Deux sans trois pour l'Orchestre de Paris

V V
- Paris, Salle Pleyel, le 6 octobre 2010

- Debussy, Petite Suite, orch. Büsser - Ravel, Concerto pour la Main Gauche enmajeur - Tchaikovsky, Symphonie n°4 en fa mineur, op. 36

- Jean-Frédéric Neuburger, piano
- Orchestre de Paris
- Kazuki Yamada, direction


    Il y a plein d'excellents concerts à Paris, en ce moment : alors, je serai assez bref, n'ayant pas envie de  prendre, pour parler de celui-ci, sur le temps nécessaire pour louer les bonnes choses. C'est simple, les deux premiers programmes de l'OP (Sibelius par Järvi, Beethoven par Dohnanyi) avaient été excellents, dignes des espoirs de renouveau fondés en l'orchestre tant pour son nouveau directeur que pour le bel élan de programmation de sa saison. Deux sans trois, donc, ceci faisant d'ailleurs abstraction des concertos, puisque celui de Dvorak donné avec Martin Helmchen avait déjà été un flop total. Rebelote ici, et on se console en rappelant que dans la catégorie soliste, le meilleur reste à venir dans la saison de l'OP avec les venues de Berezovsky, Mørk, Mullova, Andsnes, etc. L'ennui, c'est que rien n'est venu cette fois compenser.
    Il aurait, peut-être, pu en être autrement. Mais le malheureux Mikko Frank, apparemment toujours aux prises avec son dos chroniquement souffrant, a décommandé pour la cinquième fois consécutive, je crois, son invitation.
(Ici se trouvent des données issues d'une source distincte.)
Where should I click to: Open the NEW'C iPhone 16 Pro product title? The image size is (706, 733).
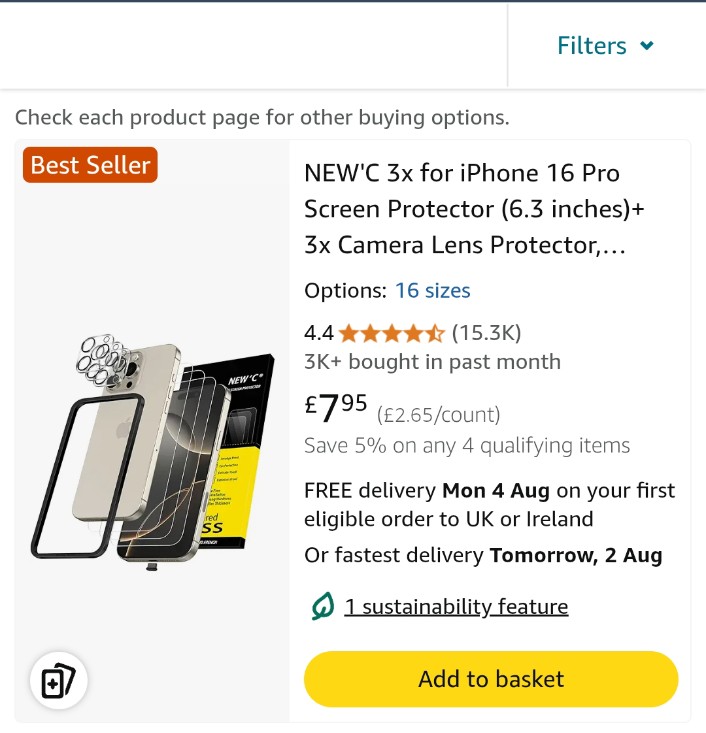(474, 209)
Le public parisien n'a pas de chance : la dernière fois qu'il s'est produit dans la capitale, sauf erreur, doit remonter à 2007 avec le National. Alors que cet été encore, il a pu honorer, brillamment paraît-il, son engagement à Orange dans Tosca avec le Philhar. Parmi ses remplaçants au pied levé, on avait depuis deux ans compté Salonen (pour un concert littéralement historique du Philhar) et Rozhdestvensky. Deux sans trois aussi pour ce qui est de la surprise prestigieuse, puisque c'est le tout dernier vainqueur du Concours de Besançon, Kazuki Yamada, qui est cette fois sollicité. Inconnu du grand public, il n'a toutefois pas été couronné par le Besançon à l'âge où l'on commence ses études (comme Lionel Bringuier). Âgé de trente ans, il a déjà dirigé l'OP en remplacement de Plasson (en tournée), est apparu à la tête du Symphonique de Prague, du BBC Symphony et du RSO Berlin, et a récemment été adoubé par le grand Seiji Ozawa, qui lui a confié plusieurs concerts avec son Saito Kinen Orchestra. Il sera à compter de cette année le principal chef invité de l'OSR de Genève, parait-il avec l'approbation de l'excellent Marek Janowski. Beau CV.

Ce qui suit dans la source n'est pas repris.